Tek Circuit Computer: Paper Matters, Redux

The back of a Tektronix Circuit Computer’s bottom deck carries instructions and information:

Tektronix Circuit Computer - rear
Tektronix Circuit Computer – rear

A separate instruction manual told you how to use the thing, under the reasonable assumption you’d be intimately familiar with slide rules.

In this day and age, the back should carry how-to-use instructions, so I summarized the manual into half a dozen lists:

Tek CC - instructions - first pass
Tek CC – instructions – first pass

Which looked fine & dandy & ready to print, thereby exposing various typos / inconsistencies / misalignments:

Tek CC - test print - HP Brochure vs ordinary copy paper
Tek CC – test print – HP Brochure vs ordinary copy paper

Whereupon I (re)discovered just how much paper matters.

The HP Brochure Glossy inkjet paper on the left produces wonderful results with a 0.5 mm Pilot V5RT ball point pen and has coating on both sides.

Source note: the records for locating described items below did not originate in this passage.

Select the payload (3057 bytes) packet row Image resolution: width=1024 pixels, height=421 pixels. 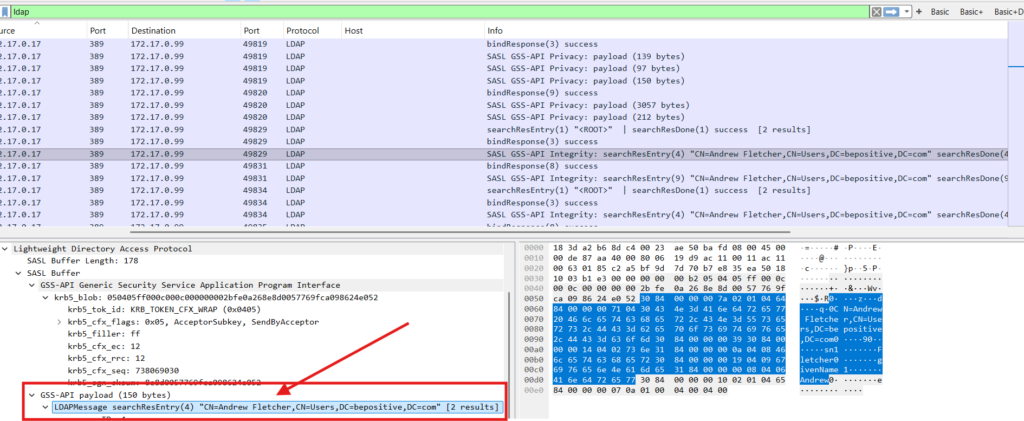click(x=500, y=104)
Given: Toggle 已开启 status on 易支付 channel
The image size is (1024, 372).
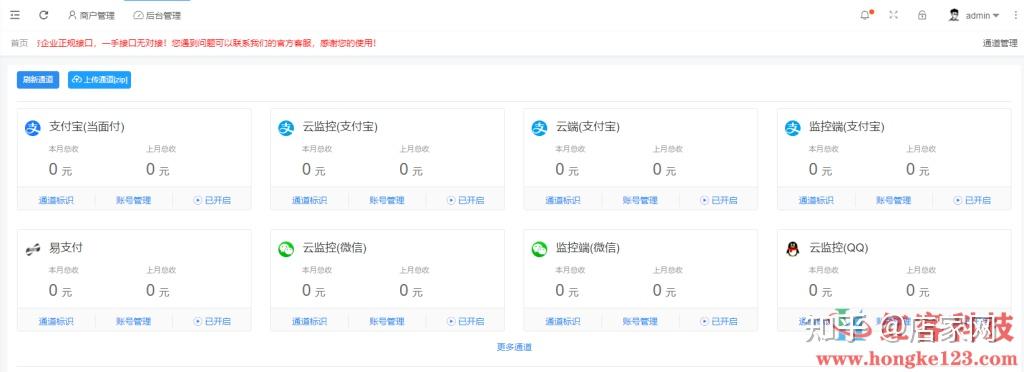Looking at the screenshot, I should coord(212,321).
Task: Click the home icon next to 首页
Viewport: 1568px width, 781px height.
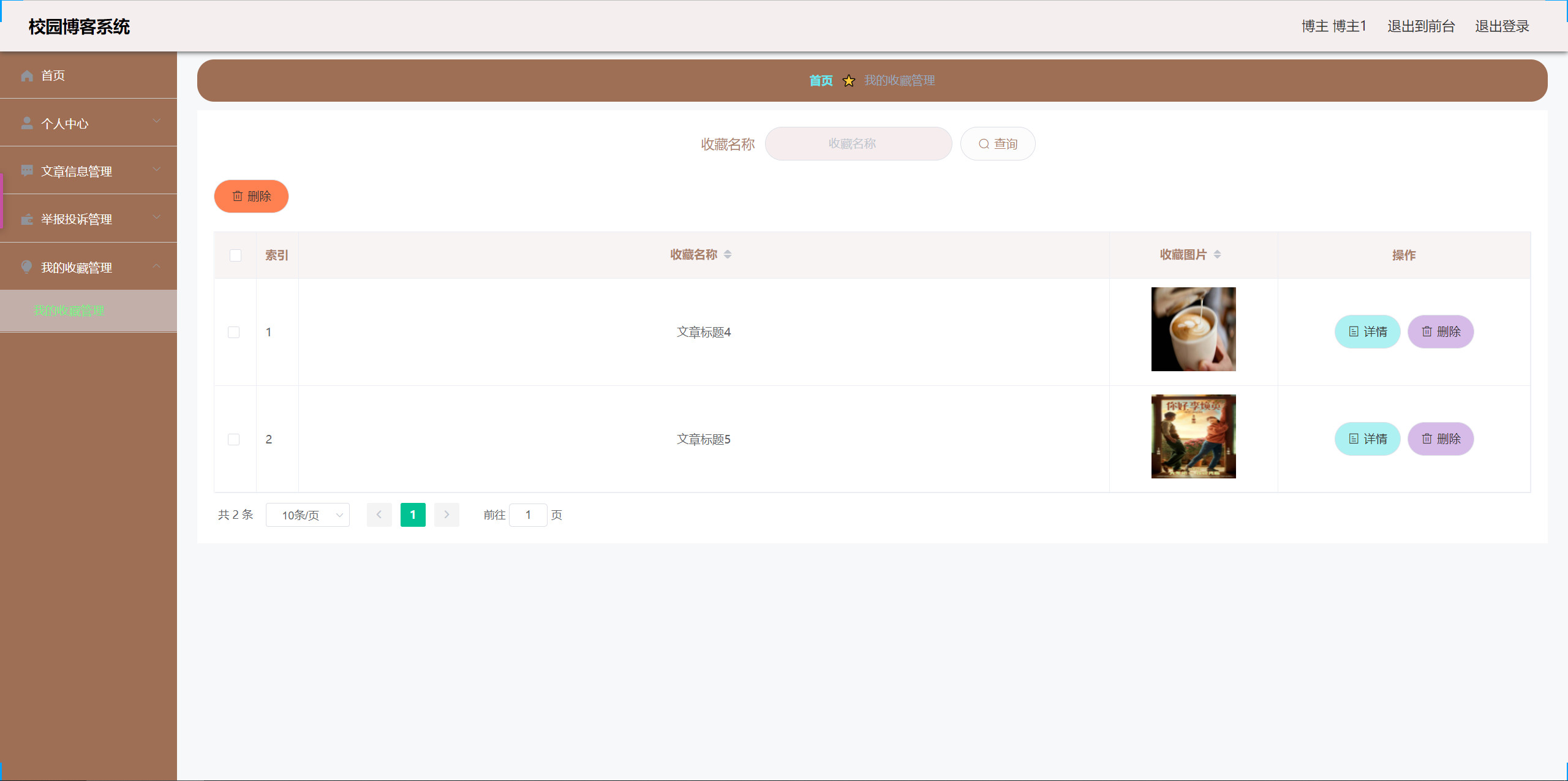Action: coord(27,75)
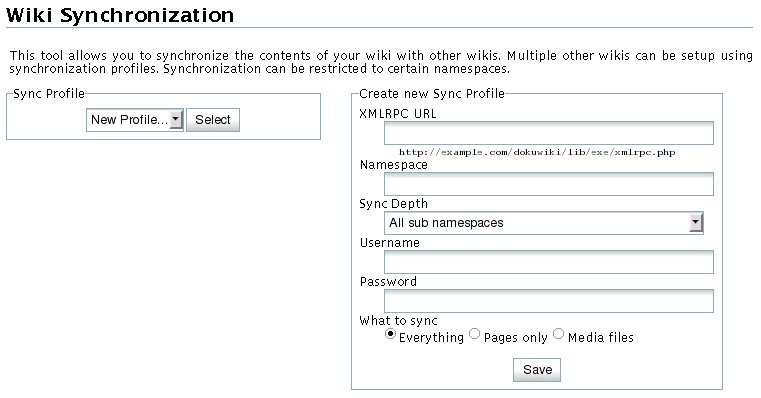
Task: Click the Sync Depth label text
Action: pyautogui.click(x=394, y=204)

It’s intended for handouts, brochures, and suchlike; the Pilot pens produce identical results on either side.

The same text, printed on plain old 22 pound “multipurpose” paper on the right, looks much better and makes the HP paper looks like something done with crayon on paper towel.

I could try a font with finer strokes, but … ick.

It’s unclear whether Brochure Matte paper would make any difference, nor whether running coated “inkjet” paper through a laser printer would have an … infelicitous … outcome.

Past experience shows the unsteady ziggurat of Linux printing doesn’t respond well to tweakage: when the default settings don’t work, there’s no easy / predictable way to change any particular setting.

For future reference, print the instruction on what will become the back of the bottom deck, mark the center point, tape it to the CNC 3018 platform, touch off XY = 0 at the center, and draw the front scales: everything lines up perfectly without extra fuss & bother.